Justice Minister Shirley Bond says security holes in a public crime database have begun to be addressed.Chad Hipolito/The Globe and Mail
More than one million police files that include deeply personal witness statements and some of British Columbia's most sensitive government information are stored in a shockingly accessible computer database that Auditor-General John Doyle likened to a virtual public library.
Mr. Doyle released an audit Thursday of the provincial database known as JUSTIN, which is designed to support the administration of criminal justice cases from start to finish.
The audit, "Securing The JUSTIN System," concluded the system is not adequately protected from internal or external threats, and led Mr. Doyle to question the quality of the Justice Ministry's information technology leadership and governance.
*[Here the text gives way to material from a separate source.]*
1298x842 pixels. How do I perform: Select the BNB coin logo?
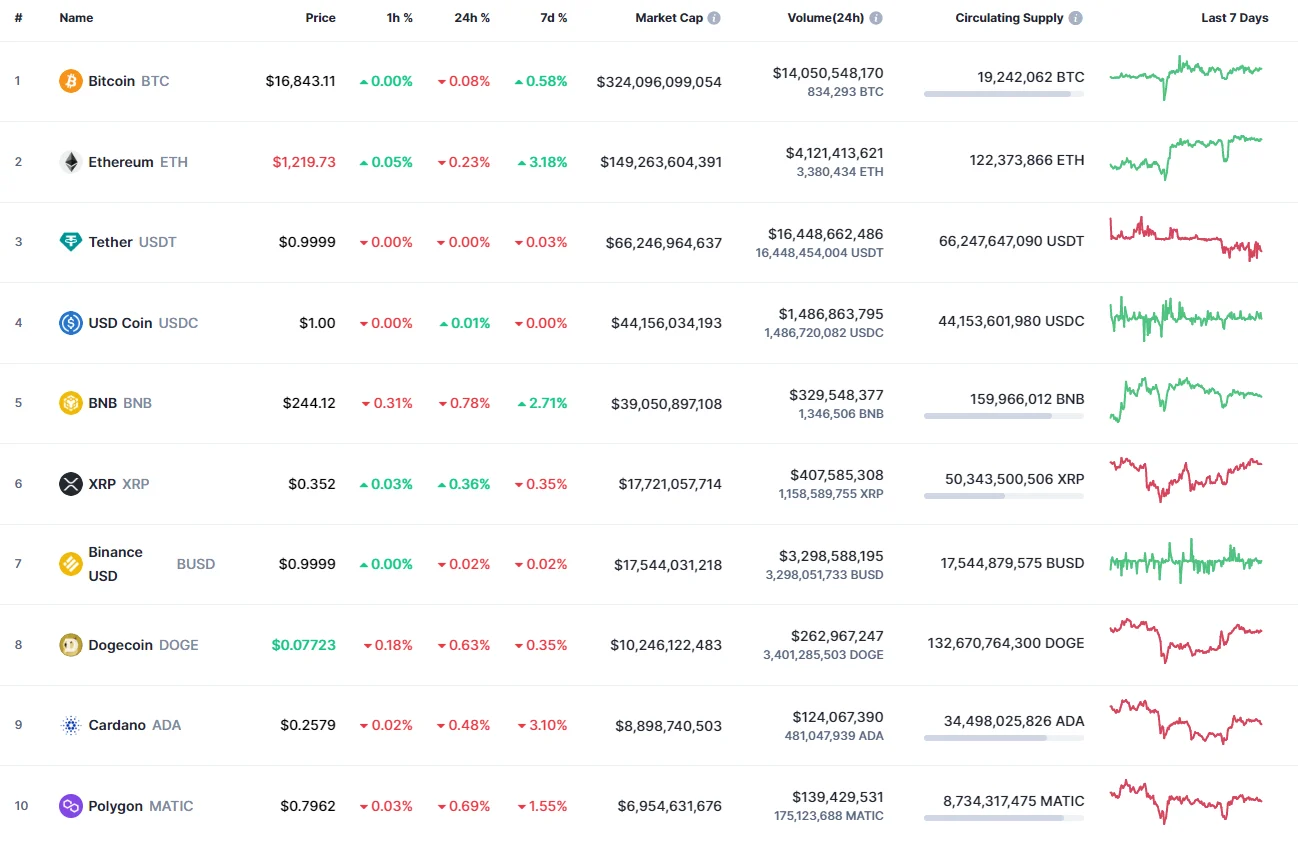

"It's almost like a public library," said Mr. Doyle in an interview. "You can walk in and you can look at any book in the library and read it if you want to and walk out and you don't have to give your name and address."
"That's what people could do with this system," he said. "As long as they had a library card or even if they were a member of the public, they had a right to be there and they could walk in and have a look at anything."
The audit stated there are more than 3,300 JUSTIN users with access to reports to Crown counsel at all levels of government – provincial, federal and municipal – in a system spread over hundreds of locations across B.C., including more than 200 provincial and federal sites, 15 municipal police agencies, and more than 150 RCMP detachments.
Included in the database, the audit stated, are sealed court files, details relating to youth cases and pardoned people. Also inside JUSTIN are reports to Crown counsel, details of police investigations, statements by witnesses, charge assessments and witness and victim contact information.
"Information in the JUSTIN system is not safe from individuals looking to gain access to it, and equally concerning, there is very little chance the ministry would ever know that unauthorized access had occurred," said the audit.
"While the availability of JUSTIN information is critical to the administration of justice in B.C., disclosure of this information to the wrong people could compromise personal safety and the integrity of the justice system."
Justice Minister Shirley Bond said the report is deeply concerning and she said the government moved quickly to ensure more security within the system.
Ms. Bond said her ministry has reduced by 800 the number of people who had access to the system.
Ms. Bond said she asked Mr. Doyle last December to delay his scheduled release of the audit until this month to give her ministry more time to introduce measures to protect the sensitive information.
The minister said she believed members of the public whose personal information may be contained within the database can feel safe their information is secure within the database.
"That's exactly why I asked the auditor-general not to release the report in December when he had planned to do that," said Ms. Bond in an interview. "I needed to be assured that we could put those measures in place before the report was made public."
Ms. Bond said in a statement the ministry has tightened access to sensitive information, and boosted security controls and monitoring.
A project team is also overseeing plans to address any remaining security gaps.
Mr. Doyle said he will continue to monitor the JUSTIN system over the next year and provide an update. JUSTIN was introduced in 2001.
Mr. Doyle's audit makes 100 recommendations, but only five were included in the report, because the report said the others are too sensitive to be included in a public document.
Mr. Doyle said he also handed the government a private report that contains the 100 recommendations.
The five recommendations in the audit released Thursday are: reconfigure JUSTIN's control system to ensure multiple security layers; make JUSTIN access on a "need-to-know" only basis; secure, manage and monitor classified information; install tools that can track users and detect suspicious and unauthorized use; and introduce a monitoring system that detects unauthorized access and removal of JUSTIN information.
Mr. Doyle said he and Ms. Bond spoke personally about the audit.
"She's not happy with this," he said, adding Ms. Bond said, "it will be fixed."
Mr. Doyle said British Columbians should be deeply concerned about the audit's findings.
"If I was a member of the public I would want very clear assurances that this mess is being fixed quickly, efficiently and that's it's never going to happen again," he said.
Opposition New Democrat justice critic Leonard Krog said the report is a shocking revelation of how vulnerable the Liberals left the protection of sensitive information.
"With the increase in gang violence, to think there may be criminals involved in gang activity who are getting access to confidential information that might prevent their successful prosecution, that's a really shocking concept," he said.
Mr. Krog said the government's record of the management of new information technology has been dismal and the JUSTIN system is the latest example.
"Not only can they not manage the popcorn stand, they would not even know when the popcorn stand had been raided and the popcorn was gone," he said.